## start Document passage
2017 CPA Exam Game Plan

Before you dive into your CPA Exam studies, you need to strategize your plan to pass! Gear up for the new, more challenging CPA Exam with this 24-minute video in which Roger Philipp, CPA, CGMA, helps you create your CPA Exam Game Plan.

Get your game face on and watch this quick video, which includes:

  • Ways the new CPA Exam structure will affect your studies
  • How to approach the exam, whether you are a new or seasoned candidate
  • The #1 thing you need to focus on to pass this difficult exam
  • Roger Philipp, CPA, CGMA presents:
    CPA Exam Game Plan

    Hello, and welcome. My name is Roger Philipp of Roger CPA Review. Today we're gonna talk about the CPA Exam Game Plan, how to officially and effectively pass the CPA exam. We're gonna look at the roadmap to success, and there are several steps to accomplishing your goal.

    Step one, plan your CPA exam journey. Step two, learn the CPA exam structure. Step three, focus on higher order skills. And step four, apply for the CPA exam.

    Now step one, plan your CPA exam journey. And I guess the first thing you need to do is say, okay, what is my situation? Who are you? Are you a first-time candidate, someone who's never sat for the exam before? Or you've already passed a part or you're a seasoned candidate where maybe you've studied quite a bit and haven't passed, or you're on your way to passing all four parts.
## end Document passage
## start Stored records
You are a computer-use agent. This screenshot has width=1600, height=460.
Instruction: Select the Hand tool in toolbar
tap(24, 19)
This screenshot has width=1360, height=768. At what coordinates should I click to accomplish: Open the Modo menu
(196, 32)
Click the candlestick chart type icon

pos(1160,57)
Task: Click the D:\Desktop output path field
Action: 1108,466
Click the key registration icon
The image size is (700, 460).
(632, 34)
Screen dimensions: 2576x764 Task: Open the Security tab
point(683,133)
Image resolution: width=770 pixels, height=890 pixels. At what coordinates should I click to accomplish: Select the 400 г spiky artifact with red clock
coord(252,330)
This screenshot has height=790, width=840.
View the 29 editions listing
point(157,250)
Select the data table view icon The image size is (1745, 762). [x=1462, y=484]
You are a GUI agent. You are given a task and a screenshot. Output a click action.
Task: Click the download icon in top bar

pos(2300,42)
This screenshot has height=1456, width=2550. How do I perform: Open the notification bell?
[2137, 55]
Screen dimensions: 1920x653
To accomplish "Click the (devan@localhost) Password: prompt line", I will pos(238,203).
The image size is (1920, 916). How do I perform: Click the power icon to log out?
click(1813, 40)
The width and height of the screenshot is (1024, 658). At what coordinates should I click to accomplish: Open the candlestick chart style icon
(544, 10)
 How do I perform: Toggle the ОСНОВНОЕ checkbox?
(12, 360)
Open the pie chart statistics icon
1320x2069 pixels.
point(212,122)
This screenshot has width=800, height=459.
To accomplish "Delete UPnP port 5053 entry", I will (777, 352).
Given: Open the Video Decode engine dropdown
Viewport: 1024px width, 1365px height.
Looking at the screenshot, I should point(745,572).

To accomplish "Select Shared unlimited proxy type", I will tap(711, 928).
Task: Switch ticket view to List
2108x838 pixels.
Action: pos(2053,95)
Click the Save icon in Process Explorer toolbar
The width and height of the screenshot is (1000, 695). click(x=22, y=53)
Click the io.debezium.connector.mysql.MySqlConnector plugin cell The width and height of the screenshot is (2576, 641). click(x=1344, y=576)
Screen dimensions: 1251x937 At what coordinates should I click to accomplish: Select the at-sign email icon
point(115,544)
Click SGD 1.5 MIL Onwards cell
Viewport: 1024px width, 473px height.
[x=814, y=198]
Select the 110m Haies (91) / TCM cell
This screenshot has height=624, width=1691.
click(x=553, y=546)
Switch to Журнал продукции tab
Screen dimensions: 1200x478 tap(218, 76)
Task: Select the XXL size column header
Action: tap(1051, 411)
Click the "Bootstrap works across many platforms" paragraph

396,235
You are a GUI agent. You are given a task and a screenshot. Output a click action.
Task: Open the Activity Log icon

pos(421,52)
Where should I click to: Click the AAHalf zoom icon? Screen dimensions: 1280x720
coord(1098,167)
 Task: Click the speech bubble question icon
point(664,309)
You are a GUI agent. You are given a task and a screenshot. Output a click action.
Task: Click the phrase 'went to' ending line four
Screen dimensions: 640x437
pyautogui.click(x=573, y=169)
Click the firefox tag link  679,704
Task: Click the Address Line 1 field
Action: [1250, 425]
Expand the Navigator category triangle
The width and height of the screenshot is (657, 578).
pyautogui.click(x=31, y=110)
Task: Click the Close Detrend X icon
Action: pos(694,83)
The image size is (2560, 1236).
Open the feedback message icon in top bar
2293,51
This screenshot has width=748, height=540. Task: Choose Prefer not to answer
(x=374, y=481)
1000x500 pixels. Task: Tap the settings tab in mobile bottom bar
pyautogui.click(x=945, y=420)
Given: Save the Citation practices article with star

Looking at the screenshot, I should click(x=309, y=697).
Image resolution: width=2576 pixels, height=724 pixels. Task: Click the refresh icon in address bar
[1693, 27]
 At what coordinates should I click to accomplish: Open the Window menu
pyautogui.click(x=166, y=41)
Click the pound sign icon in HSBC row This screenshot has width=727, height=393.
## end Stored records
Exercise brief – Can you rewrite everything in the CPA exam video passage from "Hello, and welcome." down to "all four parts.", putting "blueprint" in place of "roadmap"? Rely only on the CPA exam video passage.

Answer to the problem –
Hello, and welcome. My name is Roger Philipp of Roger CPA Review. Today we're gonna talk about the CPA Exam Game Plan, how to officially and effectively pass the CPA exam. We're gonna look at the blueprint to success, and there are several steps to accomplishing your goal.

    Step one, plan your CPA exam journey. Step two, learn the CPA exam structure. Step three, focus on higher order skills. And step four, apply for the CPA exam.

    Now step one, plan your CPA exam journey. And I guess the first thing you need to do is say, okay, what is my situation? Who are you? Are you a first-time candidate, someone who's never sat for the exam before? Or you've already passed a part or you're a seasoned candidate where maybe you've studied quite a bit and haven't passed, or you're on your way to passing all four parts.